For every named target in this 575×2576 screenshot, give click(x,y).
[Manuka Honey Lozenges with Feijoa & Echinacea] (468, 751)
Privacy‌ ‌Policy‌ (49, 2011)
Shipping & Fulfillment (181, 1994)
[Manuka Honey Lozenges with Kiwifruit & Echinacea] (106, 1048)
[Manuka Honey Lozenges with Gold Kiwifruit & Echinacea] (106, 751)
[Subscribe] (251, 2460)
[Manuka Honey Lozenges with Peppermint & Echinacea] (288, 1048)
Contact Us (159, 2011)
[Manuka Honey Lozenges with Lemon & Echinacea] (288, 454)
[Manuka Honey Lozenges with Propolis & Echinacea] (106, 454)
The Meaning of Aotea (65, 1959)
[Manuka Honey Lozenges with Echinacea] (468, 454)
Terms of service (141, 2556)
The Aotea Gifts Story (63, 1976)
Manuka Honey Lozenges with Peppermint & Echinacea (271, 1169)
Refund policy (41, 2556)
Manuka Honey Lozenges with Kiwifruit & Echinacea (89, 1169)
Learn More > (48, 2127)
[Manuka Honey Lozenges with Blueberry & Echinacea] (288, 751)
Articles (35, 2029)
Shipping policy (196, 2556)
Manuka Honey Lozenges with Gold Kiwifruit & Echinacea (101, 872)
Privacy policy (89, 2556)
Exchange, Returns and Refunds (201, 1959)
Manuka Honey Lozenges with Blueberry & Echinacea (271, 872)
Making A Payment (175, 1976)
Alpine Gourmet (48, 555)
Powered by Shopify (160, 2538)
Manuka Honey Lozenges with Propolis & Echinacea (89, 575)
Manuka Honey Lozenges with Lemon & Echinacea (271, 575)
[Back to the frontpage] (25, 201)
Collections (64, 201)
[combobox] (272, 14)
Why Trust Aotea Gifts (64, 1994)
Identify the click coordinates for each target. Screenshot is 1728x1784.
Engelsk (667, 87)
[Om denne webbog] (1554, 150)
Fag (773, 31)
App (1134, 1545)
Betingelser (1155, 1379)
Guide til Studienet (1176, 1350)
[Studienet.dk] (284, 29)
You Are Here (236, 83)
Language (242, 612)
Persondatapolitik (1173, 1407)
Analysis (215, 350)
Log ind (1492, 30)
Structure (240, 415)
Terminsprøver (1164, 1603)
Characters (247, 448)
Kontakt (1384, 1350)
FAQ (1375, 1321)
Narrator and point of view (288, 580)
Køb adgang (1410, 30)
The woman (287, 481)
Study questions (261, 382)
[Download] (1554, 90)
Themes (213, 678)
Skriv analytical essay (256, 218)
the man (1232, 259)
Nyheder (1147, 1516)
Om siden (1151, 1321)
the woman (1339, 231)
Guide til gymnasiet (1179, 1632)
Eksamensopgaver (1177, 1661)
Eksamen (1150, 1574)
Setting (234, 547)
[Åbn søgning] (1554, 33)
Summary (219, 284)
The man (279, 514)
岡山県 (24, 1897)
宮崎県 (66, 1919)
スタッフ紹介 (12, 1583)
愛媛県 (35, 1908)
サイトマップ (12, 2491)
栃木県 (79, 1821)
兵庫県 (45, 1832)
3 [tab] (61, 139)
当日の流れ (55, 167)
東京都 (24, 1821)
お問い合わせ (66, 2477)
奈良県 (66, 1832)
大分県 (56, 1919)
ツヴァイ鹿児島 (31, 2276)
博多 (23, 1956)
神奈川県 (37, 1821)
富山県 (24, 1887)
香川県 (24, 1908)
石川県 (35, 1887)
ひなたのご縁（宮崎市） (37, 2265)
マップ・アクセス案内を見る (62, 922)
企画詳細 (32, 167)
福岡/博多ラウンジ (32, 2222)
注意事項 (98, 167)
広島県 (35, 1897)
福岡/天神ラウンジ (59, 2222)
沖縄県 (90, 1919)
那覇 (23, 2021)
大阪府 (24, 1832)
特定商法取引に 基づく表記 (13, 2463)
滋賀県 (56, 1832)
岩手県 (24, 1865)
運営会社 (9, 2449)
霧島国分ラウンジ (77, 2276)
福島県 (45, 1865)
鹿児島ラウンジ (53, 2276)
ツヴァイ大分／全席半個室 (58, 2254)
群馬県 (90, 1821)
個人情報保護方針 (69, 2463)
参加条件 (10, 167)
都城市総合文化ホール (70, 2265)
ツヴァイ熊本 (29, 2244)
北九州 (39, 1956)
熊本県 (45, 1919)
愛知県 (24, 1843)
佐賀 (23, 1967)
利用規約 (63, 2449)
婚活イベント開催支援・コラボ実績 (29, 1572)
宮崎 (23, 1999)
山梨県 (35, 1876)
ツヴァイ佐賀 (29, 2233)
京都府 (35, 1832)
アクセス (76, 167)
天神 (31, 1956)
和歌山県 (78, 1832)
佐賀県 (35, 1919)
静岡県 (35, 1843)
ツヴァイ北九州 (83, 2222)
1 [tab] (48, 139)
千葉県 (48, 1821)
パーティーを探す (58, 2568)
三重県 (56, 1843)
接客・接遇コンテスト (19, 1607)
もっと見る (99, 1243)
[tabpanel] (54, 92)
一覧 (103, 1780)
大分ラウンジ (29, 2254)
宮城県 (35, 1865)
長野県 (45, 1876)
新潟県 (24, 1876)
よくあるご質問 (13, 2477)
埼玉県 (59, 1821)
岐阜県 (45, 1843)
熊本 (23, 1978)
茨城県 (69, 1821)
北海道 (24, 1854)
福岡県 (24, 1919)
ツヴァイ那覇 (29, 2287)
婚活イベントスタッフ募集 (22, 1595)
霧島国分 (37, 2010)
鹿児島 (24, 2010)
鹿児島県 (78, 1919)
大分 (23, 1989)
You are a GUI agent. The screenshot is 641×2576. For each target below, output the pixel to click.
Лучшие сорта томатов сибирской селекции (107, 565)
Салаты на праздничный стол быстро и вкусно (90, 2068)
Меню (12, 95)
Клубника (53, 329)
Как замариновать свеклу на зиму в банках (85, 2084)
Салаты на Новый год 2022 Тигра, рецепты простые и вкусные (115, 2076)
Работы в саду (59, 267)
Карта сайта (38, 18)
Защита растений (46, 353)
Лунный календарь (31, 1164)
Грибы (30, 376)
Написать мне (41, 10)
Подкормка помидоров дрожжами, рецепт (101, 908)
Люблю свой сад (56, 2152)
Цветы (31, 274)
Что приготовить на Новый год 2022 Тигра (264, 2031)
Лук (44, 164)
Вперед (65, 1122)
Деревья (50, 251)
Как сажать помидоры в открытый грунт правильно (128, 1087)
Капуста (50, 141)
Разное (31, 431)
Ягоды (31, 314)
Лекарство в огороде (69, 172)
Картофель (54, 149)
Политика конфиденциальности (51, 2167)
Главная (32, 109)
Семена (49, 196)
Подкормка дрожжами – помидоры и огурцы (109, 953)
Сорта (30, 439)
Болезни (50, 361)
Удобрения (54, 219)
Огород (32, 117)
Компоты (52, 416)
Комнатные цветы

#### What the task requires
Return each line of the records above exactly as it reads.

#### Reply
For every named target in this 575×2576 screenshot, give click(x,y).
[Manuka Honey Lozenges with Feijoa & Echinacea] (468, 751)
Privacy‌ ‌Policy‌ (49, 2011)
Shipping & Fulfillment (181, 1994)
[Manuka Honey Lozenges with Kiwifruit & Echinacea] (106, 1048)
[Manuka Honey Lozenges with Gold Kiwifruit & Echinacea] (106, 751)
[Subscribe] (251, 2460)
[Manuka Honey Lozenges with Peppermint & Echinacea] (288, 1048)
Contact Us (159, 2011)
[Manuka Honey Lozenges with Lemon & Echinacea] (288, 454)
[Manuka Honey Lozenges with Propolis & Echinacea] (106, 454)
The Meaning of Aotea (65, 1959)
[Manuka Honey Lozenges with Echinacea] (468, 454)
Terms of service (141, 2556)
The Aotea Gifts Story (63, 1976)
Manuka Honey Lozenges with Peppermint & Echinacea (271, 1169)
Refund policy (41, 2556)
Manuka Honey Lozenges with Kiwifruit & Echinacea (89, 1169)
Learn More > (48, 2127)
[Manuka Honey Lozenges with Blueberry & Echinacea] (288, 751)
Articles (35, 2029)
Shipping policy (196, 2556)
Manuka Honey Lozenges with Gold Kiwifruit & Echinacea (101, 872)
Privacy policy (89, 2556)
Exchange, Returns and Refunds (201, 1959)
Manuka Honey Lozenges with Blueberry & Echinacea (271, 872)
Making A Payment (175, 1976)
Alpine Gourmet (48, 555)
Powered by Shopify (160, 2538)
Manuka Honey Lozenges with Propolis & Echinacea (89, 575)
Manuka Honey Lozenges with Lemon & Echinacea (271, 575)
[Back to the frontpage] (25, 201)
Collections (64, 201)
[combobox] (272, 14)
Why Trust Aotea Gifts (64, 1994)
Identify the click coordinates for each target. Screenshot is 1728x1784.
Engelsk (667, 87)
[Om denne webbog] (1554, 150)
Fag (773, 31)
App (1134, 1545)
Betingelser (1155, 1379)
Guide til Studienet (1176, 1350)
[Studienet.dk] (284, 29)
You Are Here (236, 83)
Language (242, 612)
Persondatapolitik (1173, 1407)
Analysis (215, 350)
Log ind (1492, 30)
Structure (240, 415)
Terminsprøver (1164, 1603)
Characters (247, 448)
Kontakt (1384, 1350)
FAQ (1375, 1321)
Narrator and point of view (288, 580)
Køb adgang (1410, 30)
The woman (287, 481)
Study questions (261, 382)
[Download] (1554, 90)
Themes (213, 678)
Skriv analytical essay (256, 218)
the man (1232, 259)
Nyheder (1147, 1516)
Om siden (1151, 1321)
the woman (1339, 231)
Guide til gymnasiet (1179, 1632)
Eksamensopgaver (1177, 1661)
Eksamen (1150, 1574)
Setting (234, 547)
[Åbn søgning] (1554, 33)
Summary (219, 284)
The man (279, 514)
岡山県 (24, 1897)
宮崎県 (66, 1919)
スタッフ紹介 (12, 1583)
愛媛県 (35, 1908)
サイトマップ (12, 2491)
栃木県 (79, 1821)
兵庫県 (45, 1832)
3 [tab] (61, 139)
当日の流れ (55, 167)
東京都 (24, 1821)
お問い合わせ (66, 2477)
奈良県 (66, 1832)
大分県 (56, 1919)
ツヴァイ鹿児島 (31, 2276)
博多 (23, 1956)
神奈川県 (37, 1821)
富山県 (24, 1887)
香川県 (24, 1908)
石川県 (35, 1887)
ひなたのご縁（宮崎市） (37, 2265)
マップ・アクセス案内を見る (62, 922)
企画詳細 (32, 167)
福岡/博多ラウンジ (32, 2222)
注意事項 (98, 167)
広島県 (35, 1897)
福岡/天神ラウンジ (59, 2222)
沖縄県 (90, 1919)
那覇 (23, 2021)
大阪府 (24, 1832)
特定商法取引に 基づく表記 (13, 2463)
滋賀県 (56, 1832)
岩手県 (24, 1865)
運営会社 (9, 2449)
霧島国分ラウンジ (77, 2276)
福島県 (45, 1865)
鹿児島ラウンジ (53, 2276)
ツヴァイ大分／全席半個室 (58, 2254)
群馬県 (90, 1821)
個人情報保護方針 (69, 2463)
参加条件 (10, 167)
都城市総合文化ホール (70, 2265)
ツヴァイ熊本 (29, 2244)
北九州 (39, 1956)
熊本県 (45, 1919)
愛知県 (24, 1843)
佐賀 (23, 1967)
利用規約 (63, 2449)
婚活イベント開催支援・コラボ実績 (29, 1572)
宮崎 (23, 1999)
山梨県 (35, 1876)
ツヴァイ佐賀 (29, 2233)
京都府 (35, 1832)
アクセス (76, 167)
天神 (31, 1956)
和歌山県 (78, 1832)
佐賀県 (35, 1919)
静岡県 (35, 1843)
ツヴァイ北九州 (83, 2222)
1 [tab] (48, 139)
千葉県 (48, 1821)
パーティーを探す (58, 2568)
三重県 (56, 1843)
接客・接遇コンテスト (19, 1607)
もっと見る (99, 1243)
[tabpanel] (54, 92)
一覧 (103, 1780)
大分ラウンジ (29, 2254)
宮城県 (35, 1865)
長野県 (45, 1876)
新潟県 (24, 1876)
よくあるご質問 (13, 2477)
埼玉県 (59, 1821)
岐阜県 (45, 1843)
熊本 (23, 1978)
茨城県 (69, 1821)
北海道 (24, 1854)
福岡県 (24, 1919)
ツヴァイ那覇 (29, 2287)
婚活イベントスタッフ募集 (22, 1595)
霧島国分 (37, 2010)
鹿児島 (24, 2010)
鹿児島県 (78, 1919)
大分 (23, 1989)
You are a GUI agent. The screenshot is 641×2576. For each target below, output the pixel to click.
Лучшие сорта томатов сибирской селекции (107, 565)
Салаты на праздничный стол быстро и вкусно (90, 2068)
Меню (12, 95)
Клубника (53, 329)
Как замариновать свеклу на зиму в банках (85, 2084)
Салаты на Новый год 2022 Тигра, рецепты простые и вкусные (115, 2076)
Работы в саду (59, 267)
Карта сайта (38, 18)
Защита растений (46, 353)
Лунный календарь (31, 1164)
Грибы (30, 376)
Написать мне (41, 10)
Подкормка помидоров дрожжами, рецепт (101, 908)
Люблю свой сад (56, 2152)
Цветы (31, 274)
Что приготовить на Новый год 2022 Тигра (264, 2031)
Лук (44, 164)
Вперед (65, 1122)
Деревья (50, 251)
Как сажать помидоры в открытый грунт правильно (128, 1087)
Капуста (50, 141)
Разное (31, 431)
Ягоды (31, 314)
Лекарство в огороде (69, 172)
Картофель (54, 149)
Политика конфиденциальности (51, 2167)
Главная (32, 109)
Семена (49, 196)
Подкормка дрожжами – помидоры и огурцы (109, 953)
Сорта (30, 439)
Болезни (50, 361)
Удобрения (54, 219)
Огород (32, 117)
Компоты (52, 416)
Комнатные цветы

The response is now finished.